* [TASK TO CARRY OUT]: All lines containing the string "height" must be copied from the entries.

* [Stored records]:

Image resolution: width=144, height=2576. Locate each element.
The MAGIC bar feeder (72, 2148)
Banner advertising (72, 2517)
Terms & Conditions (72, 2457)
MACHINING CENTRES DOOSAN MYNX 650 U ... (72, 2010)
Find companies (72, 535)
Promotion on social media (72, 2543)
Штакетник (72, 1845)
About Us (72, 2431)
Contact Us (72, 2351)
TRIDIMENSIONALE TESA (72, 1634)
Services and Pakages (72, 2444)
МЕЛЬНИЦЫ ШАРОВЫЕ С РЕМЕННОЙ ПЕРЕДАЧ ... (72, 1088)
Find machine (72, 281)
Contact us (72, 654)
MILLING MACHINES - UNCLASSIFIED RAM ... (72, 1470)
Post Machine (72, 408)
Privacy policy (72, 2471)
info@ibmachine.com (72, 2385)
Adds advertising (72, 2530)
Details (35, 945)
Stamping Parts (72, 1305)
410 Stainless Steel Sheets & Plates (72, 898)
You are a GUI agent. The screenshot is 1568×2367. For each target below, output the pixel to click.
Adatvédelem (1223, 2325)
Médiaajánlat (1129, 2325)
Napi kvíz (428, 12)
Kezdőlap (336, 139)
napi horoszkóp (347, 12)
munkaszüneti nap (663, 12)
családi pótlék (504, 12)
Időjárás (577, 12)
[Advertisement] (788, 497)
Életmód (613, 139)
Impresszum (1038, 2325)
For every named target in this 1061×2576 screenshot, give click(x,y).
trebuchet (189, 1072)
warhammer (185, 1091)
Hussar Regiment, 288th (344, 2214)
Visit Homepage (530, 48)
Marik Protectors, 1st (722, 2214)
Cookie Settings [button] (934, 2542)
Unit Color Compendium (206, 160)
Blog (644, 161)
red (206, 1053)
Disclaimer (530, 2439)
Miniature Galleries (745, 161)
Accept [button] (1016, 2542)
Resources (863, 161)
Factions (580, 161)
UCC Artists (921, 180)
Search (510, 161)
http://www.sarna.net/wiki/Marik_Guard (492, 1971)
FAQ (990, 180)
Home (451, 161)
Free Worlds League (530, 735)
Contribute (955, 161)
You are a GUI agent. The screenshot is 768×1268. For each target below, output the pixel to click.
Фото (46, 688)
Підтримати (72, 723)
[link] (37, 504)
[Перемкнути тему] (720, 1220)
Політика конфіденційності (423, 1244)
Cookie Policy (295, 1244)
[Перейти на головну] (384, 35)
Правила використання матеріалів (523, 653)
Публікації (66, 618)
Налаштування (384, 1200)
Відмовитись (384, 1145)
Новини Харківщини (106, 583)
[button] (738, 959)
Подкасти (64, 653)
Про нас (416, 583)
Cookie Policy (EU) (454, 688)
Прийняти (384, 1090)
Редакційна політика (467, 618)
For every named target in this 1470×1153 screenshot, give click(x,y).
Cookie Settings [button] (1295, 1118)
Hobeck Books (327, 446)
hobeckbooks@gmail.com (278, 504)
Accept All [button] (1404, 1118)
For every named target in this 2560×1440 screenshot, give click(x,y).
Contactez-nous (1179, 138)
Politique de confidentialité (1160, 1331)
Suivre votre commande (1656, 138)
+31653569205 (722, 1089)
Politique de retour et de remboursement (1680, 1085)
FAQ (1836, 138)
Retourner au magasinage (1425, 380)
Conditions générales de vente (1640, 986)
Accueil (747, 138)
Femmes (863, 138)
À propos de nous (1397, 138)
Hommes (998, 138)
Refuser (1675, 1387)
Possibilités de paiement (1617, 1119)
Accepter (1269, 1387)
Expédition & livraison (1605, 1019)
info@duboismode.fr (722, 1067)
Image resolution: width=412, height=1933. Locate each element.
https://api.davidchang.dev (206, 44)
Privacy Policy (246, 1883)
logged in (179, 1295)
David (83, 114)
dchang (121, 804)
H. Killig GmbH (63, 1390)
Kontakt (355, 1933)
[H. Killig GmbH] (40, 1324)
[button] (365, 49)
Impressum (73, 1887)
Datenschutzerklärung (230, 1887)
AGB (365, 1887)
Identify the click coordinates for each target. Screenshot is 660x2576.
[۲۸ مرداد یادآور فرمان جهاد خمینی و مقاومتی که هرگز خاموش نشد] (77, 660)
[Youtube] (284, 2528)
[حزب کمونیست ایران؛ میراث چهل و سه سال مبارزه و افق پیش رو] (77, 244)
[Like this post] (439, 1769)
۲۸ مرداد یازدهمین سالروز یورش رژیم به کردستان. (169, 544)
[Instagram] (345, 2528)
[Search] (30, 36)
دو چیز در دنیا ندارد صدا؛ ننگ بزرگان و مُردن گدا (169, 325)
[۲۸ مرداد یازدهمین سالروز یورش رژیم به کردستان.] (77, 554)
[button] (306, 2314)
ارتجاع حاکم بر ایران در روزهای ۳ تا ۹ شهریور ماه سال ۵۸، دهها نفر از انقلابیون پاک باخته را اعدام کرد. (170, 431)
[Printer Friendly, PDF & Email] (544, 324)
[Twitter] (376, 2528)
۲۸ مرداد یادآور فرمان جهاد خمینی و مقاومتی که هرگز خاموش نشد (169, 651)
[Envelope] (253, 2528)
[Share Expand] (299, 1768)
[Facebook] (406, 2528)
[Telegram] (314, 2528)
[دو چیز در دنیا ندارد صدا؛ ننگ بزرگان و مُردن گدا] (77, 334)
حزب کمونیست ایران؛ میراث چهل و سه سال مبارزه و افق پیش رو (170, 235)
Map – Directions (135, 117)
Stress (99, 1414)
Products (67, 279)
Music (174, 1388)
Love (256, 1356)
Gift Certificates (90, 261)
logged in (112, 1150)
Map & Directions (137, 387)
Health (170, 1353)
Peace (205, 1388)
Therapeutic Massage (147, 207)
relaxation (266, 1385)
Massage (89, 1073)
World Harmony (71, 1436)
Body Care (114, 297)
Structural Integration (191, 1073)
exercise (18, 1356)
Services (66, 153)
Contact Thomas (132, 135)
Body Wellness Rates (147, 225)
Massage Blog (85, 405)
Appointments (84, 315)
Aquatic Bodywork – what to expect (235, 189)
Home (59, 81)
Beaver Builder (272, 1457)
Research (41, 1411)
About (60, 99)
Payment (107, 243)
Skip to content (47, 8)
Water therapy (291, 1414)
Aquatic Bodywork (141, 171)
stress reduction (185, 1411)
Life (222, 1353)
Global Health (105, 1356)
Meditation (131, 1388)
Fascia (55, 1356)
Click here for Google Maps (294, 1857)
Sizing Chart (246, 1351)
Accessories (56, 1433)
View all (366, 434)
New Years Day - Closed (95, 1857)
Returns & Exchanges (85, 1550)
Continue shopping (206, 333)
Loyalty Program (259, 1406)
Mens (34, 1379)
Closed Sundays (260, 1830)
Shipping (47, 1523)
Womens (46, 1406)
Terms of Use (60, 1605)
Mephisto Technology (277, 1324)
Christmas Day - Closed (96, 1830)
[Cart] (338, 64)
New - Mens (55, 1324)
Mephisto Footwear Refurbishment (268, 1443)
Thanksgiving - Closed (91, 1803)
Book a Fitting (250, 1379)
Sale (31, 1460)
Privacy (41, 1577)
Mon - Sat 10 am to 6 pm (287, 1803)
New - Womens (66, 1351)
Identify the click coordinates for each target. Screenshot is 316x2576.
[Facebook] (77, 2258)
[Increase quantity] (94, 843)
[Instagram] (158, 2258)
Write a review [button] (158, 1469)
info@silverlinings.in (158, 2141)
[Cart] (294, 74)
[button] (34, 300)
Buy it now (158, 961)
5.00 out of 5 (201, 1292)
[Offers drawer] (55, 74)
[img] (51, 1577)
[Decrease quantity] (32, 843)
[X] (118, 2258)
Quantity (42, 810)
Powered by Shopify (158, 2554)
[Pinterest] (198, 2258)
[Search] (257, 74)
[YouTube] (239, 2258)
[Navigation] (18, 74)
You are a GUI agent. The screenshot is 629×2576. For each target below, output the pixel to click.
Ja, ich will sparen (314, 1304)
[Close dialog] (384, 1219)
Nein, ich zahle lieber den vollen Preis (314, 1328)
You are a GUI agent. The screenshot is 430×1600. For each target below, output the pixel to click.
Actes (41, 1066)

* [YOUR SOLUTION]:
Image resolution: width=144, height=2576. Locate each element.
Image resolution: width=412, height=1933. Locate each element.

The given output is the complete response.